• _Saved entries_

· · · · · · ·

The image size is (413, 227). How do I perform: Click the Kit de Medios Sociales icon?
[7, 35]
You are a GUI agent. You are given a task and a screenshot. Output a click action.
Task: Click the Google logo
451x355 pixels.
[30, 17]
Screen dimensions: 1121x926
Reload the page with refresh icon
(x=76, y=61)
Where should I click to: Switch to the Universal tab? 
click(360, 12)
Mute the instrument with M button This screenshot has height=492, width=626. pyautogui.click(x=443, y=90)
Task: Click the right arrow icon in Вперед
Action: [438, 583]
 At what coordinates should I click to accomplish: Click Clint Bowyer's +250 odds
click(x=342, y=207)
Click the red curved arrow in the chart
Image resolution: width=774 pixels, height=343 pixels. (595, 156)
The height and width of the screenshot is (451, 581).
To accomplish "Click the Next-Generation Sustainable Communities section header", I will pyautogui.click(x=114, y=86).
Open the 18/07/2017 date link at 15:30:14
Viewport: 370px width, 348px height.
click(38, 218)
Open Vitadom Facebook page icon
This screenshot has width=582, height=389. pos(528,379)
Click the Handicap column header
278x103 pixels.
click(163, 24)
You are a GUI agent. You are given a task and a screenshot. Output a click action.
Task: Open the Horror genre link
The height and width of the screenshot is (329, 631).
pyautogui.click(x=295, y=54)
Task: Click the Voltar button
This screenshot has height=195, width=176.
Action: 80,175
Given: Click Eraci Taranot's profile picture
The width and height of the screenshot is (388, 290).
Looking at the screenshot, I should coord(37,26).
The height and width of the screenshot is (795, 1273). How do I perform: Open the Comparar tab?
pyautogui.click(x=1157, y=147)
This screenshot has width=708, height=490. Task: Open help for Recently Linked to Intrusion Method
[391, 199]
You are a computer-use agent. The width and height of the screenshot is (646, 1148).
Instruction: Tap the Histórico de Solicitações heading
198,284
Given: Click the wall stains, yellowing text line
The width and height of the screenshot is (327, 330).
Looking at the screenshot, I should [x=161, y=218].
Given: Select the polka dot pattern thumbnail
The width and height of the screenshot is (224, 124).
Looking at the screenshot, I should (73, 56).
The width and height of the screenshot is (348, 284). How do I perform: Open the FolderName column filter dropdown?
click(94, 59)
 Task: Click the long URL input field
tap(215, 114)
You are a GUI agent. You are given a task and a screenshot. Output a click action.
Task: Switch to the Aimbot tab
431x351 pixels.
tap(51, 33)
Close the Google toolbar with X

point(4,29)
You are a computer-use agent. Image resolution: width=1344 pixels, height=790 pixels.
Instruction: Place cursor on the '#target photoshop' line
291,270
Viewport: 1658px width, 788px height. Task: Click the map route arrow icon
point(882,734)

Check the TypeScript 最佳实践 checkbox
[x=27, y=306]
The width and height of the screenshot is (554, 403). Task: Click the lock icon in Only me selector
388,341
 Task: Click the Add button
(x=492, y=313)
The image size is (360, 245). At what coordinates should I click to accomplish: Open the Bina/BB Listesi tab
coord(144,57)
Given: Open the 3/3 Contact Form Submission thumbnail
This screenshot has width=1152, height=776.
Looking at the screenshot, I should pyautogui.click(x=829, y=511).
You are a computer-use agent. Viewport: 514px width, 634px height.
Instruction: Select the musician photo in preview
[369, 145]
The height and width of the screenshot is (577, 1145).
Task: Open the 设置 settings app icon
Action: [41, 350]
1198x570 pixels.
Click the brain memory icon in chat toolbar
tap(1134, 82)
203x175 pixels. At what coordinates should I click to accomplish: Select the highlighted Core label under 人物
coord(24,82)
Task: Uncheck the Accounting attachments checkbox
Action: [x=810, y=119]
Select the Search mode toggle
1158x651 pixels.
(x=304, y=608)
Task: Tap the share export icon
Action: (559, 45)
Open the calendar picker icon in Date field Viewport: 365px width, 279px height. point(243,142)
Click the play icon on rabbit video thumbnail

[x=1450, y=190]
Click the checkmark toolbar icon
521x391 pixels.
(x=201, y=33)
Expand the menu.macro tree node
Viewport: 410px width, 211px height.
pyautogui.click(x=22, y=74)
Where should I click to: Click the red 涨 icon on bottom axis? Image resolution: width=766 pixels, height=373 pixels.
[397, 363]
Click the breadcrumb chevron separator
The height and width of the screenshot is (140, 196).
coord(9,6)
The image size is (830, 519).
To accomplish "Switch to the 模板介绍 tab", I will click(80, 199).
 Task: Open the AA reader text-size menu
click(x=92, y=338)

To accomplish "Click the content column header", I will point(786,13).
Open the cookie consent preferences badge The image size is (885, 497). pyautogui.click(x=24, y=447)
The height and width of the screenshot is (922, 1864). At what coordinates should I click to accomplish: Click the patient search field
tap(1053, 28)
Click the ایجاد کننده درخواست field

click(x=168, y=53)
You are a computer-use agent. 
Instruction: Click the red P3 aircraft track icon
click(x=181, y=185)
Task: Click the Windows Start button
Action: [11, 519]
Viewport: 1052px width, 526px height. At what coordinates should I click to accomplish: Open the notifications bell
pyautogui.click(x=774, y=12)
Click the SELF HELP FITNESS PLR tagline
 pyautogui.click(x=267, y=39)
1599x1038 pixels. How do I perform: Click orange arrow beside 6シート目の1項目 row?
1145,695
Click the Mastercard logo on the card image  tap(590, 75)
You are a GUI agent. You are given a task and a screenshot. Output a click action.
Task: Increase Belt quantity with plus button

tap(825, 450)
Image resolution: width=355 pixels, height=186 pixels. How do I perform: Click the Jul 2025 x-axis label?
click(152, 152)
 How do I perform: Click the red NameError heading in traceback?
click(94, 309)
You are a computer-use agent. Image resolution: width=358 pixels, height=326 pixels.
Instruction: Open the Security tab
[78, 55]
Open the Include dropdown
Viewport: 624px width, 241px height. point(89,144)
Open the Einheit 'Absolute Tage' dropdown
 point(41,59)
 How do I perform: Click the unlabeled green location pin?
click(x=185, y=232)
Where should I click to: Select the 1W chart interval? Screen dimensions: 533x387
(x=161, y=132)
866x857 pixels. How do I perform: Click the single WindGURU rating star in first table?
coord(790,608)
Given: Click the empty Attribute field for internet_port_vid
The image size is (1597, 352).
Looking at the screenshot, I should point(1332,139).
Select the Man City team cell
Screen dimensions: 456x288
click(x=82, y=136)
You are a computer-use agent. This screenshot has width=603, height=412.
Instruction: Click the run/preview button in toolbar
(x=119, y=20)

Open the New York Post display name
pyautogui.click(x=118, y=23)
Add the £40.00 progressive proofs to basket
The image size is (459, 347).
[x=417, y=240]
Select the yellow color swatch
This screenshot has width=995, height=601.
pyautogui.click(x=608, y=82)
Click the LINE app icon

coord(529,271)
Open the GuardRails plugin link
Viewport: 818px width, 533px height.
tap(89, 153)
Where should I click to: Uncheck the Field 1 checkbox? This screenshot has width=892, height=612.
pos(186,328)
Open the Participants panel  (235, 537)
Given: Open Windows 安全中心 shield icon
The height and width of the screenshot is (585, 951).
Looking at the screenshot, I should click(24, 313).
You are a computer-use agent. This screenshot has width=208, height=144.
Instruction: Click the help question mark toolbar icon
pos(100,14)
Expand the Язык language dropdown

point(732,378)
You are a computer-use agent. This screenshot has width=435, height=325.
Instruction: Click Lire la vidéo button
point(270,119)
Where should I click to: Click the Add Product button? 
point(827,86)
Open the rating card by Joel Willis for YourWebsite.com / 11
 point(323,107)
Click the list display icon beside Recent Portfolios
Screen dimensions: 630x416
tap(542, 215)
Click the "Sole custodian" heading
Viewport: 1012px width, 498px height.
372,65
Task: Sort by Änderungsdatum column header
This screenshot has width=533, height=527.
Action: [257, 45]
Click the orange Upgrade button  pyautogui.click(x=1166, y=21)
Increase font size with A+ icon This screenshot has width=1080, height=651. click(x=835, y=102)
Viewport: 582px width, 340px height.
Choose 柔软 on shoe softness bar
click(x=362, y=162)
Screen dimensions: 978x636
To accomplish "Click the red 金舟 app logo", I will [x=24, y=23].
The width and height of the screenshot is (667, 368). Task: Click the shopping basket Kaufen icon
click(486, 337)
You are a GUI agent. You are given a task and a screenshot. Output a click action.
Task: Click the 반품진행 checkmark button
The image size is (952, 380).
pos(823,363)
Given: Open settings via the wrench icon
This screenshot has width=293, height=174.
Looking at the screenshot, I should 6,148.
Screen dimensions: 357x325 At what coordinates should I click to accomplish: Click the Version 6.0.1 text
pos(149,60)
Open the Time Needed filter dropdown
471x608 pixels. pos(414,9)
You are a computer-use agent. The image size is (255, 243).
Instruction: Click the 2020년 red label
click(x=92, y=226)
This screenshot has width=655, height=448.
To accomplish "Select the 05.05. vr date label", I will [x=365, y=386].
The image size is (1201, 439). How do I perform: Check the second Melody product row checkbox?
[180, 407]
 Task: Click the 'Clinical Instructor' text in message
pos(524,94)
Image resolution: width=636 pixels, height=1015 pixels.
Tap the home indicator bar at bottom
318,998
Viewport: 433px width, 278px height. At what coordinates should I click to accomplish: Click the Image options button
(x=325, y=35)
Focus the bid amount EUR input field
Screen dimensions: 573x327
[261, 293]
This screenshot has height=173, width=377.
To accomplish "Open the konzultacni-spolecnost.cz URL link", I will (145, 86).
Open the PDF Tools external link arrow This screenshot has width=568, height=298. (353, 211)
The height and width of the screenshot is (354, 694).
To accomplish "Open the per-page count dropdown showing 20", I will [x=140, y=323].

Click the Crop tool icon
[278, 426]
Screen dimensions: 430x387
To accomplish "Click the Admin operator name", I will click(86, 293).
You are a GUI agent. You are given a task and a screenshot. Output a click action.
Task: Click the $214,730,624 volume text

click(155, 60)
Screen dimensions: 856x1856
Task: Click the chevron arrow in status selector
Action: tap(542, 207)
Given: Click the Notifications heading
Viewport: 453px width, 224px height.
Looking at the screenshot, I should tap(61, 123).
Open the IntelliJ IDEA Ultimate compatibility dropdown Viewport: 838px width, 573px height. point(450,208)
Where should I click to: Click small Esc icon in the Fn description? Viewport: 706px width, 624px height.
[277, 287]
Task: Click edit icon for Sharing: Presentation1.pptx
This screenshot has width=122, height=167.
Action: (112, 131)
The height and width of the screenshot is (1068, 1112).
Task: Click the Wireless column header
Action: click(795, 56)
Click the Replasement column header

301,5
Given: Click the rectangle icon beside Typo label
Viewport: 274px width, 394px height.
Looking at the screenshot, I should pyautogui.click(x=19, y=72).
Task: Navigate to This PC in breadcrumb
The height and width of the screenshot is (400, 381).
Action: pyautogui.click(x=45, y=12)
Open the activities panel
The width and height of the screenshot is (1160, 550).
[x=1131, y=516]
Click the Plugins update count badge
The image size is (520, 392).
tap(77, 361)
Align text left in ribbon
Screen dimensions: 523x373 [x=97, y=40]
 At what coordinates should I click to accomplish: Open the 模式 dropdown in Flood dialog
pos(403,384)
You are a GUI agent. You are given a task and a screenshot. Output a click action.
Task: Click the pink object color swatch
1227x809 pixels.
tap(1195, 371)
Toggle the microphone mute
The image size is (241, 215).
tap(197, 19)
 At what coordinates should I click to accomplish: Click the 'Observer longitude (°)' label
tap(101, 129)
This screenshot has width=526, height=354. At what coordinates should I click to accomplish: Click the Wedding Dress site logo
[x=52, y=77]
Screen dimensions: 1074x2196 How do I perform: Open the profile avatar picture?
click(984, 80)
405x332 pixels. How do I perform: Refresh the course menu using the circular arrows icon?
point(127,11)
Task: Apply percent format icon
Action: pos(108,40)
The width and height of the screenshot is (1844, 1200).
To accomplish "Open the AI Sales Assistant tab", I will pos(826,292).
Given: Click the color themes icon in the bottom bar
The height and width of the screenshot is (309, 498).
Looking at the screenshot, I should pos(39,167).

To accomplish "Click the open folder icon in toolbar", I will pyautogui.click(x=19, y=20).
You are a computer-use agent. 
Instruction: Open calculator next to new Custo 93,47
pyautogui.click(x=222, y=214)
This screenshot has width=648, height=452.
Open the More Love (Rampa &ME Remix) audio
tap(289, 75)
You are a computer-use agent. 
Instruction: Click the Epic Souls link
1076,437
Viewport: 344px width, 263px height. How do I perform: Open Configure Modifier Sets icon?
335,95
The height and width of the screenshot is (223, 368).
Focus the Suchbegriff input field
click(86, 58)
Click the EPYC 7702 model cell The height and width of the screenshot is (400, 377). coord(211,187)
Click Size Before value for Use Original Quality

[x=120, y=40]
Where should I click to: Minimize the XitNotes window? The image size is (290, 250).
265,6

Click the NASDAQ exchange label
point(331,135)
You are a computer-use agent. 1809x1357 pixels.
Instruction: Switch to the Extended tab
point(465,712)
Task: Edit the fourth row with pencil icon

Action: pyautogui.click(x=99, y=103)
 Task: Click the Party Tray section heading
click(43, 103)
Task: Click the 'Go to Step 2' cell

· · · · · · ·

• _EXERCISE AIM_
What is wanted is the line containing "Task: Click the Party Tray section heading" and every line after it through the last line of the entries, printed exactly.

• _YOUR SOLUTION_
 Task: Click the Party Tray section heading
click(43, 103)
Task: Click the 'Go to Step 2' cell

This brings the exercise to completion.